TASK TO COMPLETE –
Copy out all lines from the entries below in which "computer" occurs.

Items listed in a dataset:
□ □ □ □ □
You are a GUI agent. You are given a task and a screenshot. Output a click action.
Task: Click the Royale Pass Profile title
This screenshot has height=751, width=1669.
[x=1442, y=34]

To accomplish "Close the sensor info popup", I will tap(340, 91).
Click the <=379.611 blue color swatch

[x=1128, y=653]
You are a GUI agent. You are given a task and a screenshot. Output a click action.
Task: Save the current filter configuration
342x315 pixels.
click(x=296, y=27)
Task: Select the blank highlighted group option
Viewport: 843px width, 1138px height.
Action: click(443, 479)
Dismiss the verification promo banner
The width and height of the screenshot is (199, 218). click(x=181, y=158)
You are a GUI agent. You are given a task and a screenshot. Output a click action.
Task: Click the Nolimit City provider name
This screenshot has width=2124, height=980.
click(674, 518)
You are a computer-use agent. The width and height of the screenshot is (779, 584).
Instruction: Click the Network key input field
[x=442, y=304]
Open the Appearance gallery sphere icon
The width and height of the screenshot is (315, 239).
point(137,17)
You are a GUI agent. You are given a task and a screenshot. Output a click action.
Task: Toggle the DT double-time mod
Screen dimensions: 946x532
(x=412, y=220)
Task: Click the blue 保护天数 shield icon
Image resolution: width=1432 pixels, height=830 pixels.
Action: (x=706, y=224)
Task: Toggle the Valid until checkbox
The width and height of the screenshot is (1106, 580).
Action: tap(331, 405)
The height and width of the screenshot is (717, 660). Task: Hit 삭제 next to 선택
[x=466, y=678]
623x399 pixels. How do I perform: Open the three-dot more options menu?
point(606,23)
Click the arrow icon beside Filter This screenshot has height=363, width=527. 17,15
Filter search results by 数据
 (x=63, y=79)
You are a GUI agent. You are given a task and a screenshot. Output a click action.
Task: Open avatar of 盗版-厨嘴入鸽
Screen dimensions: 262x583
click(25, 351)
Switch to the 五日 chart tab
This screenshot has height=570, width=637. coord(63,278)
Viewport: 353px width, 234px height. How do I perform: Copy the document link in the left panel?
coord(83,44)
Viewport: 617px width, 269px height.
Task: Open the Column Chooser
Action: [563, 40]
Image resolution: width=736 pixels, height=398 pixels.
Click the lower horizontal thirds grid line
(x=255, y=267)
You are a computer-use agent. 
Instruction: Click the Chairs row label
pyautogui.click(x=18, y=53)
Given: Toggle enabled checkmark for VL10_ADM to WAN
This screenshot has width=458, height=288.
□ □ □ □ □
REPLY –
You are a computer-use agent. The width and height of the screenshot is (779, 584).
You are a computer-use agent. 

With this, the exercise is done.